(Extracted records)

++++++++

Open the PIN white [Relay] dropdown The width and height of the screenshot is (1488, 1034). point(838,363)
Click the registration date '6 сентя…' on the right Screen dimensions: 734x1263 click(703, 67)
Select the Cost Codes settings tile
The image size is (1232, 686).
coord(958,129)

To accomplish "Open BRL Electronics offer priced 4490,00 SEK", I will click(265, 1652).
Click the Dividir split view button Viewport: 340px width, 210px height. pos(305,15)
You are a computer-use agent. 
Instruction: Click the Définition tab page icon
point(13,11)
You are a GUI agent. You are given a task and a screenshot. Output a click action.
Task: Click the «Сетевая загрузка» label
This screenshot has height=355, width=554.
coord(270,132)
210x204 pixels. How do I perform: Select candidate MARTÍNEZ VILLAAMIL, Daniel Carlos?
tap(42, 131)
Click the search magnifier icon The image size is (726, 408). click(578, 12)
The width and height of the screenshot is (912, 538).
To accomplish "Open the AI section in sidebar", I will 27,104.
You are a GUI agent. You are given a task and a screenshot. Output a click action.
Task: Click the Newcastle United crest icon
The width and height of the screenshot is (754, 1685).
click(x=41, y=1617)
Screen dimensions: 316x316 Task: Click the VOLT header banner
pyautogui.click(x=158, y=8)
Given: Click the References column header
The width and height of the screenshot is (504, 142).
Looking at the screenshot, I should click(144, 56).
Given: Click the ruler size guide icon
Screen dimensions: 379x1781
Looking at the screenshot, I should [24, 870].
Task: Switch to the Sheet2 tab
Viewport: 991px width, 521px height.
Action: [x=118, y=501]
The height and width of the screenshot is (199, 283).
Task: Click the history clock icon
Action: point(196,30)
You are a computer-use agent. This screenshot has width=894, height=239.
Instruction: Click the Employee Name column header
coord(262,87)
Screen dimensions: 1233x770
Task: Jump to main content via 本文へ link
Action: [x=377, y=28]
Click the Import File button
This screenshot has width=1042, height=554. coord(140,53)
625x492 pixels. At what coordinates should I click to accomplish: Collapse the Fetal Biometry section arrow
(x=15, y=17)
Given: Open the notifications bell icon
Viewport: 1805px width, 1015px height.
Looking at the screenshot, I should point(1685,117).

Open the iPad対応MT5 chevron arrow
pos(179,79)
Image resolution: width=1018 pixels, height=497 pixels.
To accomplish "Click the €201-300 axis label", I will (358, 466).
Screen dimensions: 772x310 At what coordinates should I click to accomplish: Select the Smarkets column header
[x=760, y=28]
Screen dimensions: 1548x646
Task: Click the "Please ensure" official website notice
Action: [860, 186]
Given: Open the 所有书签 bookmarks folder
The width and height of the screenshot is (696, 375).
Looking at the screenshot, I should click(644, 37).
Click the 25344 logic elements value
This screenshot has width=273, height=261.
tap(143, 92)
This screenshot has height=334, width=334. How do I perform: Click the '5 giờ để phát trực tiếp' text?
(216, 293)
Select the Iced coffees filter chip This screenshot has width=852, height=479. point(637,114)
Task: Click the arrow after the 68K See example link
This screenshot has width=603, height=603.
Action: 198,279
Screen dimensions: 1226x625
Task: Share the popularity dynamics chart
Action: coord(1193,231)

++++++++

**TASK OBJECTIVE**
Rewrite all of the material above, substituting "column heading" for every occurrence of "column header" and leaving everything else unchanged.

**EXERCISE ANSWER**
Open the PIN white [Relay] dropdown The width and height of the screenshot is (1488, 1034). point(838,363)
Click the registration date '6 сентя…' on the right Screen dimensions: 734x1263 click(703, 67)
Select the Cost Codes settings tile
The image size is (1232, 686).
coord(958,129)

To accomplish "Open BRL Electronics offer priced 4490,00 SEK", I will click(265, 1652).
Click the Dividir split view button Viewport: 340px width, 210px height. pos(305,15)
You are a computer-use agent. 
Instruction: Click the Définition tab page icon
point(13,11)
You are a GUI agent. You are given a task and a screenshot. Output a click action.
Task: Click the «Сетевая загрузка» label
This screenshot has height=355, width=554.
coord(270,132)
210x204 pixels. How do I perform: Select candidate MARTÍNEZ VILLAAMIL, Daniel Carlos?
tap(42, 131)
Click the search magnifier icon The image size is (726, 408). click(578, 12)
The width and height of the screenshot is (912, 538).
To accomplish "Open the AI section in sidebar", I will 27,104.
You are a GUI agent. You are given a task and a screenshot. Output a click action.
Task: Click the Newcastle United crest icon
The width and height of the screenshot is (754, 1685).
click(x=41, y=1617)
Screen dimensions: 316x316 Task: Click the VOLT header banner
pyautogui.click(x=158, y=8)
Given: Click the References column heading
The width and height of the screenshot is (504, 142).
Looking at the screenshot, I should click(144, 56).
Given: Click the ruler size guide icon
Screen dimensions: 379x1781
Looking at the screenshot, I should [24, 870].
Task: Switch to the Sheet2 tab
Viewport: 991px width, 521px height.
Action: [x=118, y=501]
The height and width of the screenshot is (199, 283).
Task: Click the history clock icon
Action: point(196,30)
You are a computer-use agent. This screenshot has width=894, height=239.
Instruction: Click the Employee Name column heading
coord(262,87)
Screen dimensions: 1233x770
Task: Jump to main content via 本文へ link
Action: [x=377, y=28]
Click the Import File button
This screenshot has width=1042, height=554. coord(140,53)
625x492 pixels. At what coordinates should I click to accomplish: Collapse the Fetal Biometry section arrow
(x=15, y=17)
Given: Open the notifications bell icon
Viewport: 1805px width, 1015px height.
Looking at the screenshot, I should point(1685,117).

Open the iPad対応MT5 chevron arrow
pos(179,79)
Image resolution: width=1018 pixels, height=497 pixels.
To accomplish "Click the €201-300 axis label", I will (358, 466).
Screen dimensions: 772x310 At what coordinates should I click to accomplish: Select the Smarkets column heading
[x=760, y=28]
Screen dimensions: 1548x646
Task: Click the "Please ensure" official website notice
Action: [860, 186]
Given: Open the 所有书签 bookmarks folder
The width and height of the screenshot is (696, 375).
Looking at the screenshot, I should click(644, 37).
Click the 25344 logic elements value
This screenshot has width=273, height=261.
tap(143, 92)
This screenshot has height=334, width=334. How do I perform: Click the '5 giờ để phát trực tiếp' text?
(216, 293)
Select the Iced coffees filter chip This screenshot has width=852, height=479. point(637,114)
Task: Click the arrow after the 68K See example link
This screenshot has width=603, height=603.
Action: 198,279
Screen dimensions: 1226x625
Task: Share the popularity dynamics chart
Action: coord(1193,231)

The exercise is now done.